▶ Job
Please copy the lines below word for word, with every character unchanged.

□ □ □ □ □ □ □

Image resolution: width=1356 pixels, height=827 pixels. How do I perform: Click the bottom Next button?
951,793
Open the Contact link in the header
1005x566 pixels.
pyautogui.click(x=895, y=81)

□ □ □ □ □ □ □

▶ Output
Image resolution: width=1356 pixels, height=827 pixels. How do I perform: Click the bottom Next button?
951,793
Open the Contact link in the header
1005x566 pixels.
pyautogui.click(x=895, y=81)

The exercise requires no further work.